Voi desiderate che la vostra vita non sia priva di significato, ma si realizzi e abbia fortuna. Questo era il punto di partenza delle nostre riflessioni. Alla domanda decisiva, come si può ottenere ciò, per me e spero anche per voi non ci può essere che una risposta: fede! Poiché fede significa proprio questo: essere a contatto con lo stesso Dio vivente fino alla fine della nostra vita e vivere la nostra esistenza con lui, di lui e per lui. Dio stesso è straordinario, egli vince tutta la nostra forza di immaginazione: al nostro tempo è concesso di conoscere i segreti della vita grazie alle scienze naturali, possiamo farci un'idea delle grandiose leggi dell'ordine del macro e microcosmo, al di là dei quali pero possiamo soltanto immaginare la grandezza del Dio creatore. E questo Dio è eccezionale, poiché si è fatto uomo, ha affrontato quell'impresa rischiosa che è la vita. Insieme a questo Dio che spezza ogni barriera umana anche la vostra vita può diventare una straordinaria avventura ricca e affascinante.


3. Questo Dio vivente si unisce a voi in Gesù Cristo. In lui, in Gesù Cristo, si palesa a voi l'intera essenza di questo Dio, che è puro amore. Con questo amore Dio si rivolge a ognuno di voi come a un figlio o a una figlia. E niente e nessuno deve separarvi da questo amore di Dio in Cristo (cfr. Rm 8,39), nel quale è racchiusa tutta la vostra vita con tutti i suoi enigmi.

Ognuno si incontra con Cristo e con la sua parola redentrice in modo del tutto personale. Io vi esorto: andate davanti a lui. Fatevi interpellare da lui.

Confrontatevi con lui.

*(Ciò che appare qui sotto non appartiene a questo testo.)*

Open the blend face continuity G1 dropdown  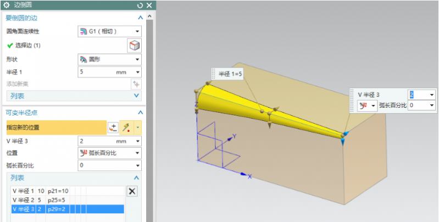(109, 31)
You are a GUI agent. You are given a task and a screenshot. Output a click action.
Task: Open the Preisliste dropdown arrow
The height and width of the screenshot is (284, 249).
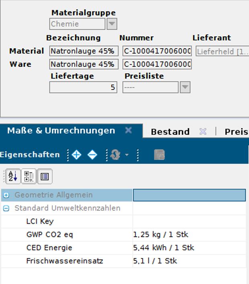click(185, 87)
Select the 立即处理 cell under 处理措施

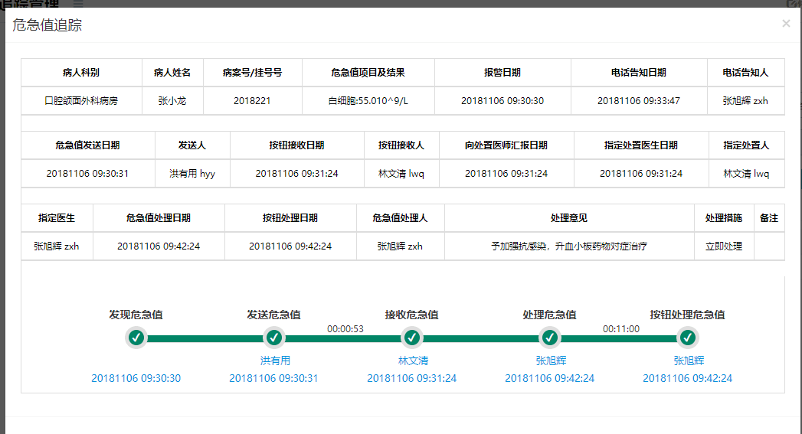(x=723, y=246)
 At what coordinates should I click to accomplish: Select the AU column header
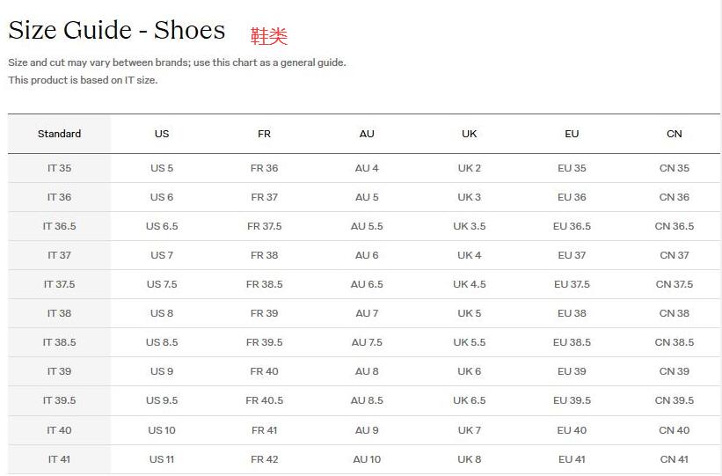tap(367, 134)
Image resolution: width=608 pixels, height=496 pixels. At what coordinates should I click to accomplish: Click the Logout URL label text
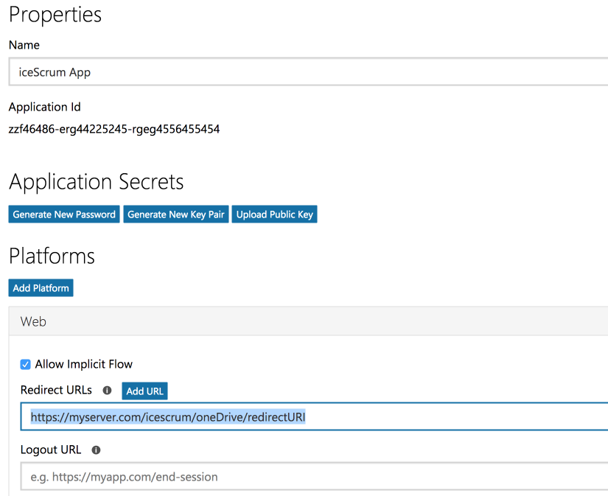point(51,450)
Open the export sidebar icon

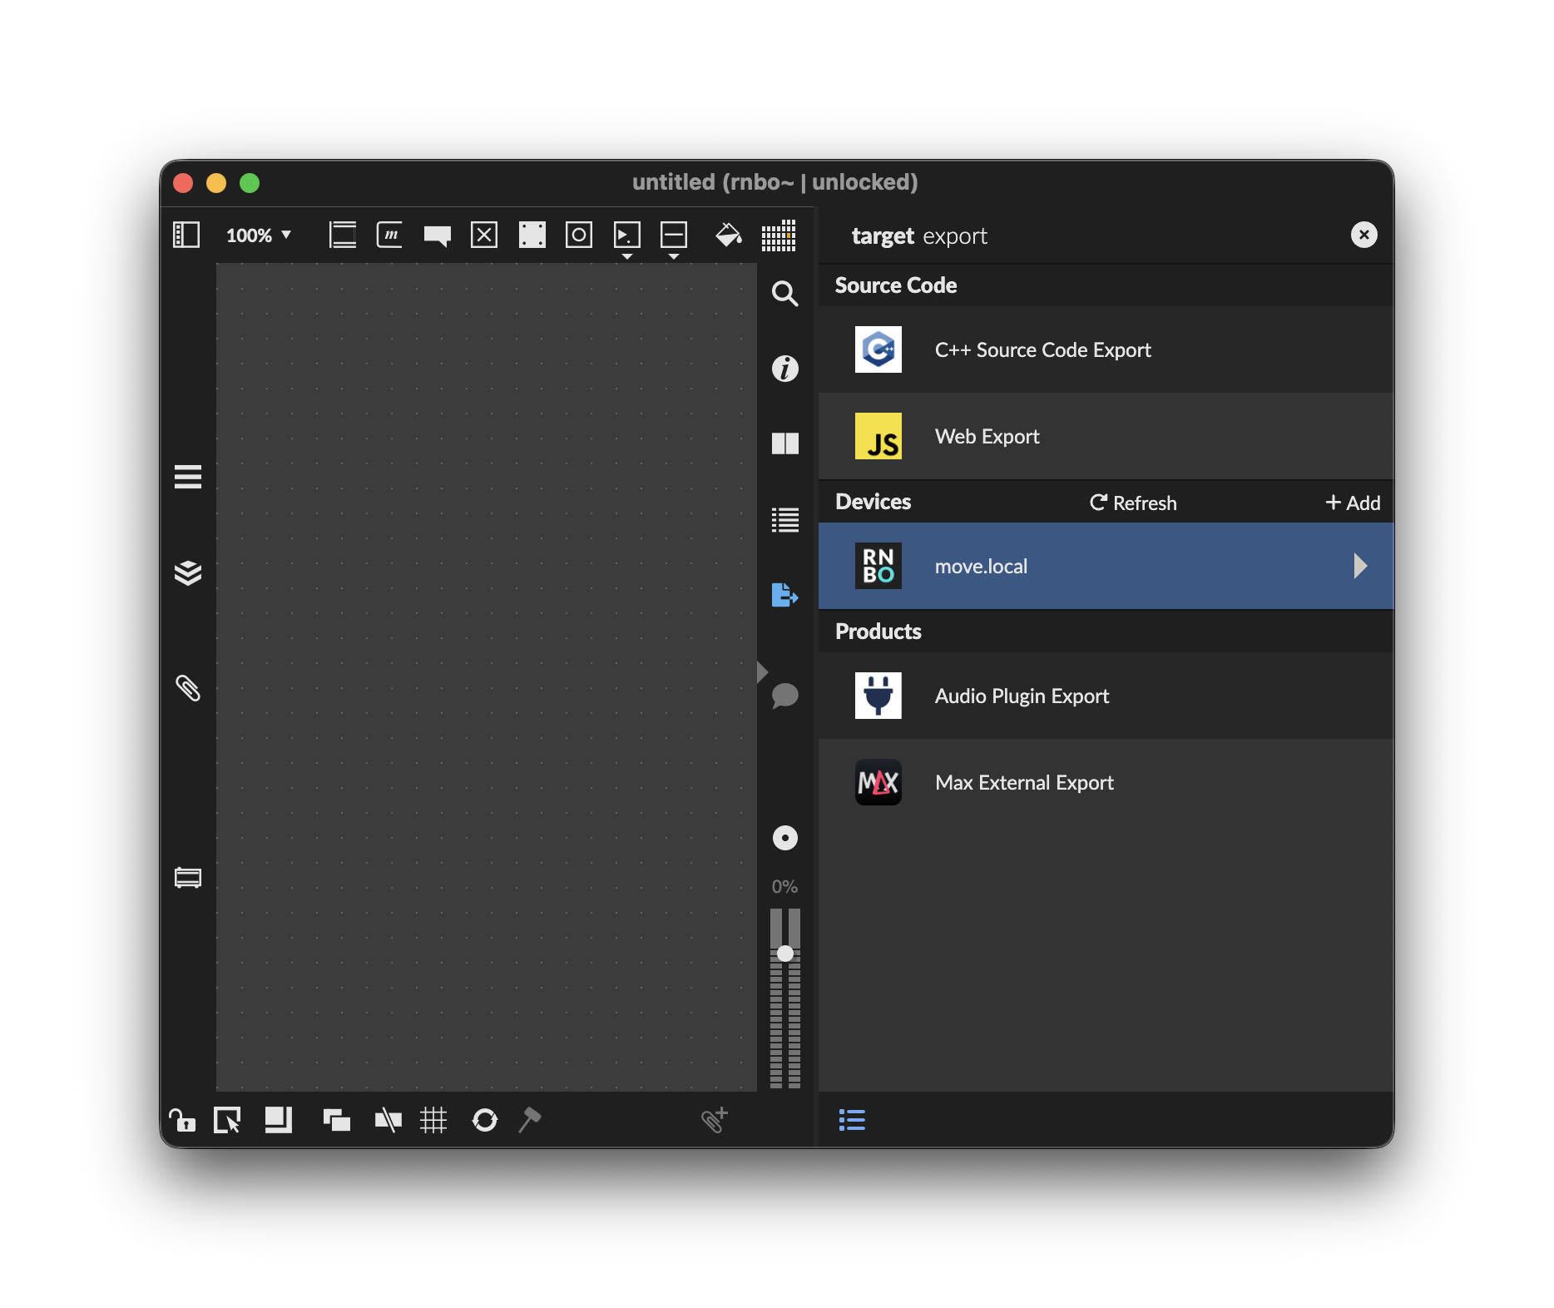[784, 595]

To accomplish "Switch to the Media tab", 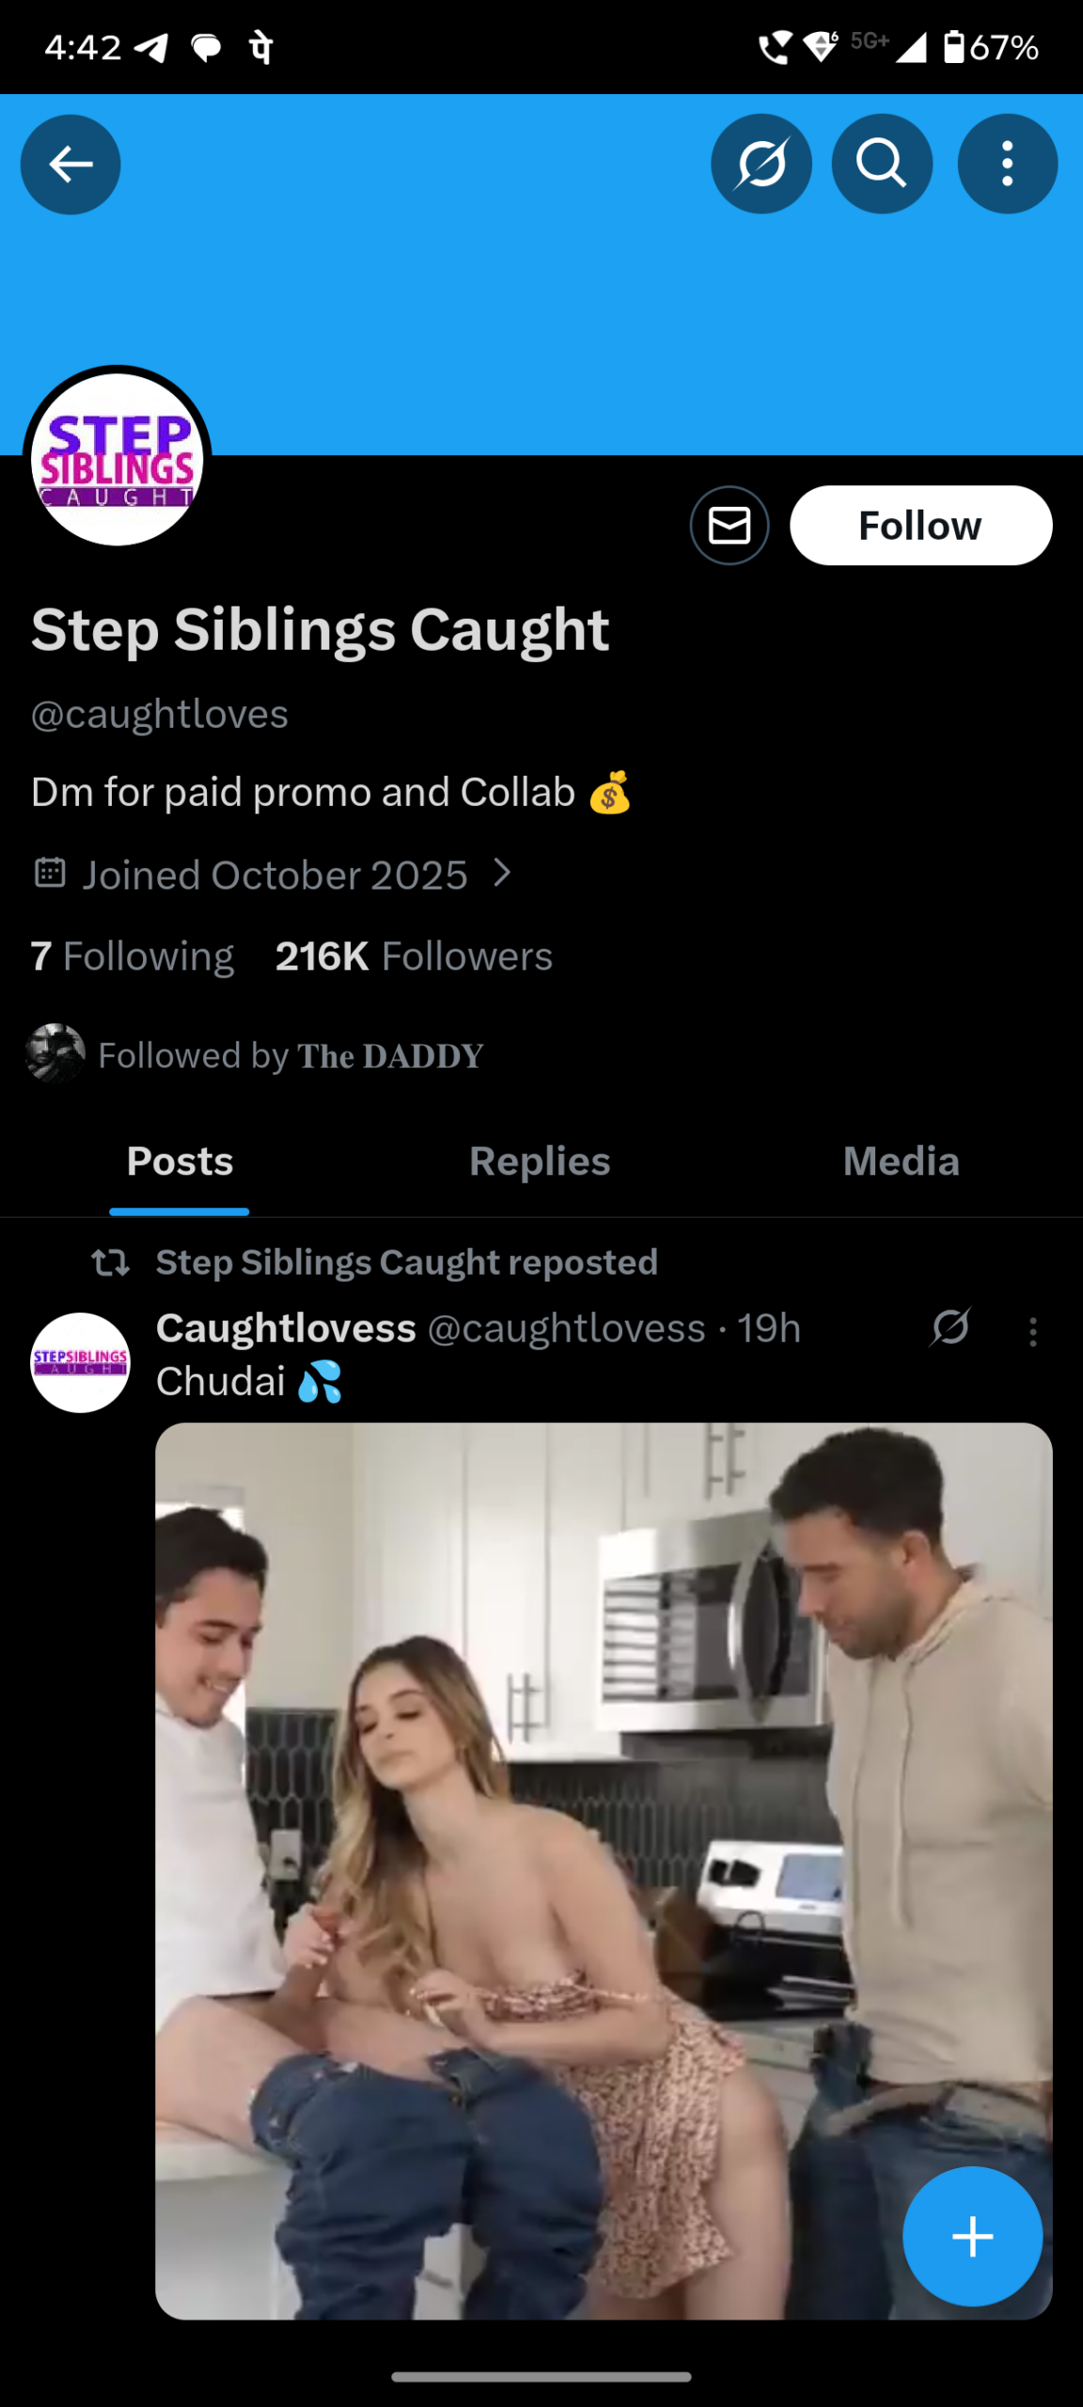I will 901,1162.
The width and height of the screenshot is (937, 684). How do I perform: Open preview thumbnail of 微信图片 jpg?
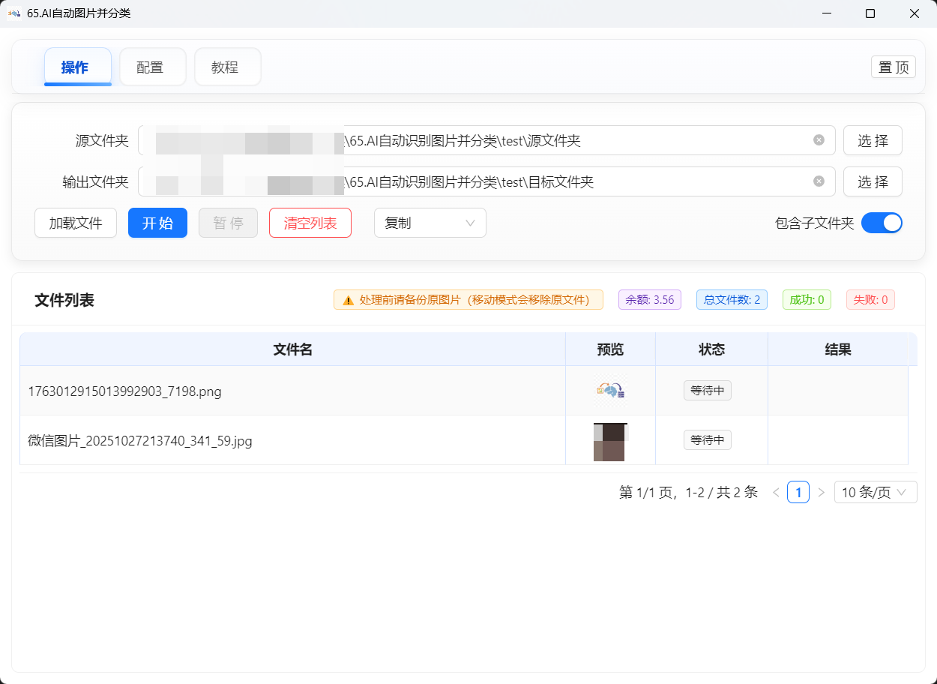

Egli vi insegna gli atteggiamenti fondamentali con i quali dovete affrontare la vita in maniera degna dell'uomo. Vi libera dalla manipolazione e strumentalizzazione delle mode e della propaganda. Egli vi indica la via per poter ritrovare voi stessi e scoprire chi siete, per che cosa vivete e qual è lo scopo della vostra vita. Vi conduce alla vostra eterna vocazione in Dio.

Siate dunque aperti alla chiamata di Dio in Cristo. Ascoltate ciò che Dio desidera per la vostra vita e rispondetegli con la fede. "Fede": questa è la nostra formula per quel tipo di vita "alternativo" che cercate e a cui stasera desidero esortarvi di cuore.


4. Essere cristiani, cari giovani, significa dire di si a una vita alternativa, che non si perda per le strade di questo mondo, ma trovi il suo significato e il suo scopo nel mistero di Dio. Essere cristiani vuol dire anche acconsentire a una vita alternativa, che non accetti passivamente tutto ciò che accade su questa terra, ma sia pronta alla critica e collabori alla costruzione di un mondo sempre più giusto. Essere cristiani significa accettare una vita alternativa che non consideri legittimo tutto ciò che l'uomo può fare, ma che accetti la sua responsabilità, nei confronti dell'intera creazione, di ricevere la vita, custodirla e trasmetterla.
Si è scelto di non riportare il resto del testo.